» **Selected excerpt**
Re: Pointing to Hbase for Docuements or Directly Saving Documents at Hbase

Posted by Otis Gospodnetic <ot...@gmail.com>.

Use Solr.  It's pretty clear you don't yet have any problems that
would make you think about alternatives.  Using Solr to store and not
just index will make your life simpler (and your app simpler and
likely faster).

Otis
--
Solr & ElasticSearch Support
http://sematext.com/





On Tue, Apr 16, 2013 at 6:31 PM, Furkan KAMACI <fu...@gmail.com> wrote:
> Thanks again for your answer. If I find any document about such comparisons
> that I would like to read.
>
> By the way, is there any advantage for using Lucene instead of anything
> else as like that:
>
> Using Lucene is naturally supported at Solr and if I use anything else I
> may face with some compatibility problems or communicating issues?

» **Material provided**
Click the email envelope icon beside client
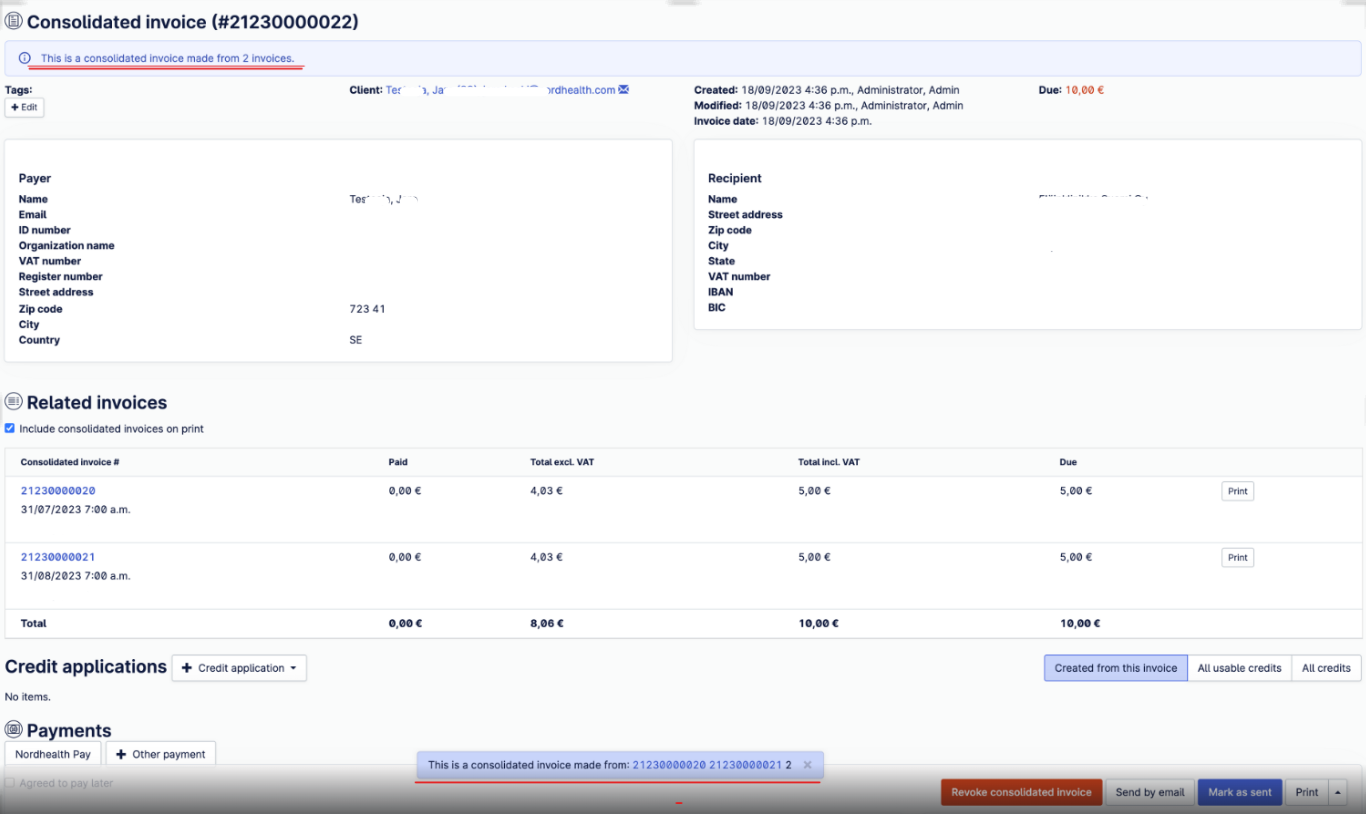 tap(624, 90)
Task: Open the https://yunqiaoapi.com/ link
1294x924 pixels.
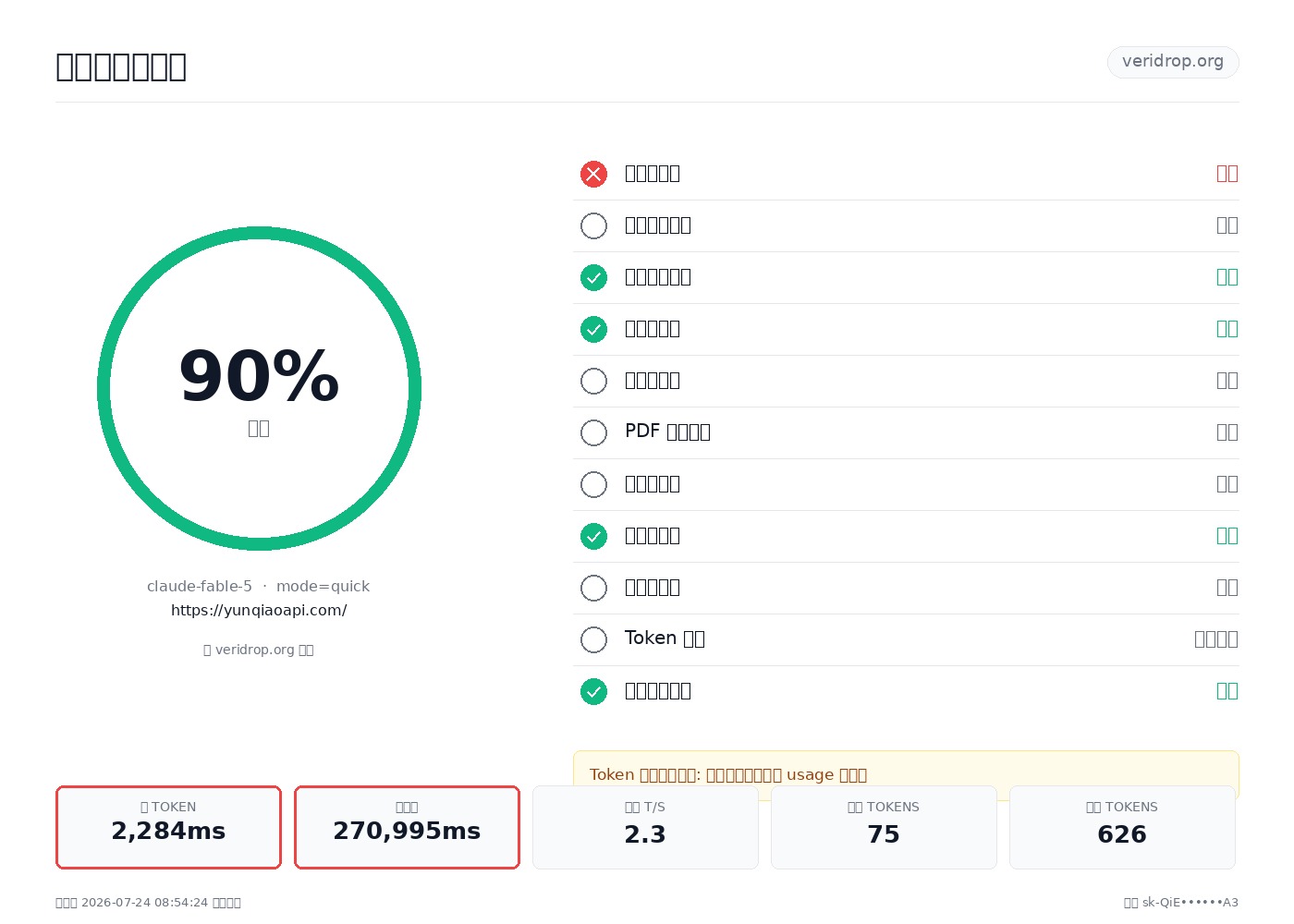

» **Requirement 1**
Translate this sentence from the Solr forum reply into Spanish: "It's pretty clear you don't yet have any problems that would make you think about alternatives."
» **Requirement 2**
Reproduce the portion of the Solr forum reply between "Posted by Otis" and "likely faster).", inclusive.

» **Solution 1**
Está bastante claro que todavía no tienes ningún problema que te haga pensar en alternativas.

» **Solution 2**
Posted by Otis Gospodnetic <ot...@gmail.com>.

Use Solr.  It's pretty clear you don't yet have any problems that
would make you think about alternatives.  Using Solr to store and not
just index will make your life simpler (and your app simpler and
likely faster).